■ **Your assignment**: Please output the section of the listing below that opens with the line containing "930x467 pixels. Task: Open" and closes with the line containing "Task: Follow the #tennis hashtag link", exactly and with nothing else.

■ **Raw data**:
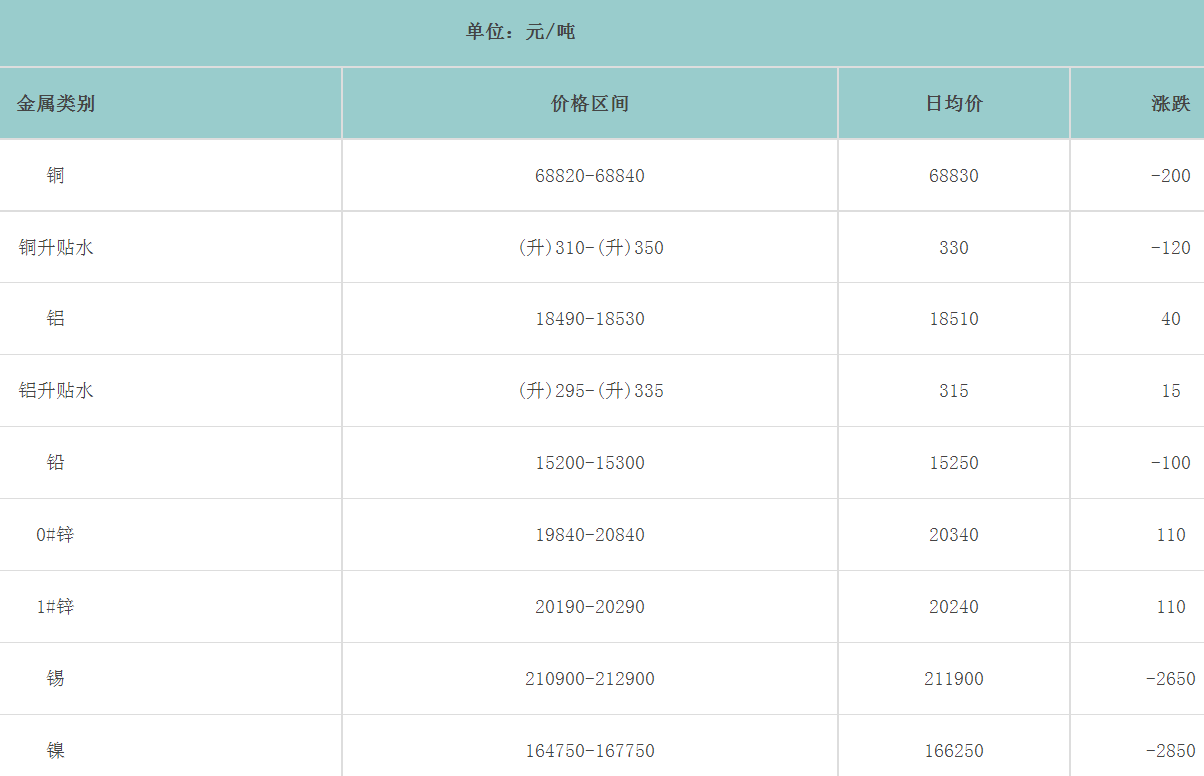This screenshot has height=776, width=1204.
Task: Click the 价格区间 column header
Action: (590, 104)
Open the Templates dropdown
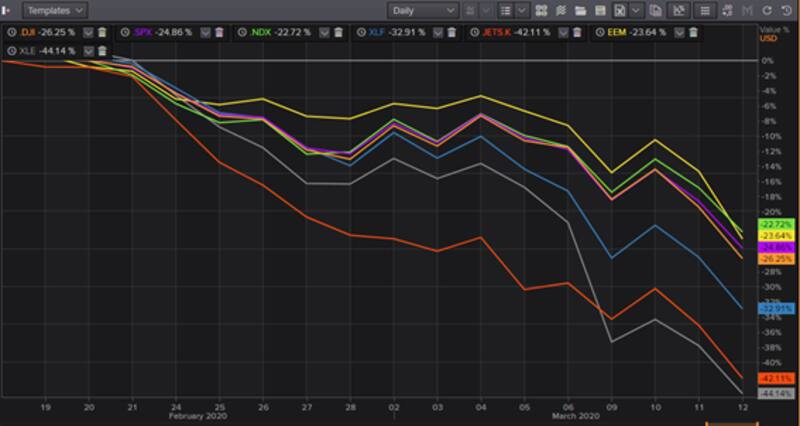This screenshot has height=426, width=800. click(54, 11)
==
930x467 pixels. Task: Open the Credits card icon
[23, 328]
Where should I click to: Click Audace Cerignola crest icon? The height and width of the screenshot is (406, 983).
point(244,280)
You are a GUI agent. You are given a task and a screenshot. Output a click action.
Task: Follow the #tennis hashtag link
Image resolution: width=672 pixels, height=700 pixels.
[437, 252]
* * *
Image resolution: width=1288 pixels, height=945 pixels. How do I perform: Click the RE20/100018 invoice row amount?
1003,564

■ **Output**:
930x467 pixels. Task: Open the Credits card icon
[23, 328]
Where should I click to: Click Audace Cerignola crest icon? The height and width of the screenshot is (406, 983).
point(244,280)
You are a GUI agent. You are given a task and a screenshot. Output a click action.
Task: Follow the #tennis hashtag link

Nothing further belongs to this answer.